In this module, you added two public polygon layers with attribution that you wanted to add to the capital projects dataset. One dataset is a GeoJSON from the NYC OpenData site, and the other is a feature layer from ArcGIS Online. Then, you projected both datasets and spatially joined them to the capital projects dataset.


Clean the data

After adding data and spatially joining it, you have all the attributes that were requested by the stakeholders in various departments. However, there are many other fields that are unnecessary and make the attribute table difficult to navigate. Additionally, some of the requested fields have names that are difficult to interpret.

Next, you'll clean up the attributes before the results are written to an output dataset.

Select fields

First, you'll select only the fields of interest to your stakeholders. This includes several fields from the capital projects dataset, the Time_Elapsed field you calculated, the ntaname field, and the COMMDIST field.

  1. On the Editor toolbar, click Tools. In the Tools pane, under Clean, click Select fields.

    The Select fields element is added to the canvas.

  2. Move the Select fields element to the right of the second Join element.

    Select fields element

    Next, you'll connect the Join and Select field elements.

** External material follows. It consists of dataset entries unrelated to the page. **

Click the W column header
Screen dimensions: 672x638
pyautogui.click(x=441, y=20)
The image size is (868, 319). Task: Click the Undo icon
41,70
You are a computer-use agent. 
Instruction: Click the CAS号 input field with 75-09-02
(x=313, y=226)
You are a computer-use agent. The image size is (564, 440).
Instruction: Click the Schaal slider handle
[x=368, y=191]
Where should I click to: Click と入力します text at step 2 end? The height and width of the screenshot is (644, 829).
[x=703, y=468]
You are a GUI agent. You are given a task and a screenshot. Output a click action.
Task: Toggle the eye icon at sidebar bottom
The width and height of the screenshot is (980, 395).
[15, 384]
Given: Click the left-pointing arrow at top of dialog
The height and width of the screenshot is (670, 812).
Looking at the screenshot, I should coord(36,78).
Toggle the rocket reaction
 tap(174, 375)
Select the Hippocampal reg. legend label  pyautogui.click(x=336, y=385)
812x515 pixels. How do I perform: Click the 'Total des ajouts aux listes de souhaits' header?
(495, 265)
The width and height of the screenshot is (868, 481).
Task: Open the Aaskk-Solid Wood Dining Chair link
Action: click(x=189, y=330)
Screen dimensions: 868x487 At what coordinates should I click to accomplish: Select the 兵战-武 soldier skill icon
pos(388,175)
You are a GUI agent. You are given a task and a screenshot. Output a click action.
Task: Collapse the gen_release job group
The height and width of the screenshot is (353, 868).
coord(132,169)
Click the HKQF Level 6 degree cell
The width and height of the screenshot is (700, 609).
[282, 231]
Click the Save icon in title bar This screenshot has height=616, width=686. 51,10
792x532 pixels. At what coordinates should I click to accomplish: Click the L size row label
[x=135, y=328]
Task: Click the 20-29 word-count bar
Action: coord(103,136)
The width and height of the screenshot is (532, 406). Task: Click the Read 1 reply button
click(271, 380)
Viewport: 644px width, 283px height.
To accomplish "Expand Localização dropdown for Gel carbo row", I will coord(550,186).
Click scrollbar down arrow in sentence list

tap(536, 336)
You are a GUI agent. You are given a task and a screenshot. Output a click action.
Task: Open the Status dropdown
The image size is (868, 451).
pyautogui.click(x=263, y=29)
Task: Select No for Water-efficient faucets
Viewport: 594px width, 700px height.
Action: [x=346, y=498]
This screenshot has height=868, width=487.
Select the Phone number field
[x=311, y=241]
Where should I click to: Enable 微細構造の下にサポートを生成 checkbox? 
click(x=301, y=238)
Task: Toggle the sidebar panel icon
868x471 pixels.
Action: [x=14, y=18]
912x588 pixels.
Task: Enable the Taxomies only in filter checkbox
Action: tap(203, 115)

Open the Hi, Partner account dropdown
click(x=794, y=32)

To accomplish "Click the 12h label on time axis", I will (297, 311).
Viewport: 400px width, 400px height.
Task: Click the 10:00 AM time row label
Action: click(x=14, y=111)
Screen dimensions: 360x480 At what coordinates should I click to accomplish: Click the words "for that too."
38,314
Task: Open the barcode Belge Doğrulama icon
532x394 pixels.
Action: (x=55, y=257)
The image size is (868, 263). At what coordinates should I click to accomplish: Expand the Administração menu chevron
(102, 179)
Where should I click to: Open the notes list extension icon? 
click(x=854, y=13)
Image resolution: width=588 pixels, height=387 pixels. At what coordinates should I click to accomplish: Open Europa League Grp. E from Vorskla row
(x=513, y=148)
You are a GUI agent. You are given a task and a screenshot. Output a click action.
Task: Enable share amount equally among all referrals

  3. Click and drag from the Join element's output port to the Select fields element's input port.

    Connected Join and Select field elements

    Next, you'll choose which fields you want the output dataset to contain.

  4. In the Select fields pane, under Fields, click Field.

    Fields parameter

    The Select fields window appears. You'll choose the fields that are of interest to your stakeholders. You'll also choose the GEOMETRY field. This field is necessary for you to be able to display your output dataset as points. Otherwise, the output would be a nonspatial feature layer or hosted table.

  5. In the Select fields window, select the following fields:
    • fmsid
    • currentphase
    • GEOMETRY
    • Elapsed_Time
    • ntaname
    • COMMDIST

    Select fields window

  6. Click Done.
  7. In the Select fields pane, click Preview.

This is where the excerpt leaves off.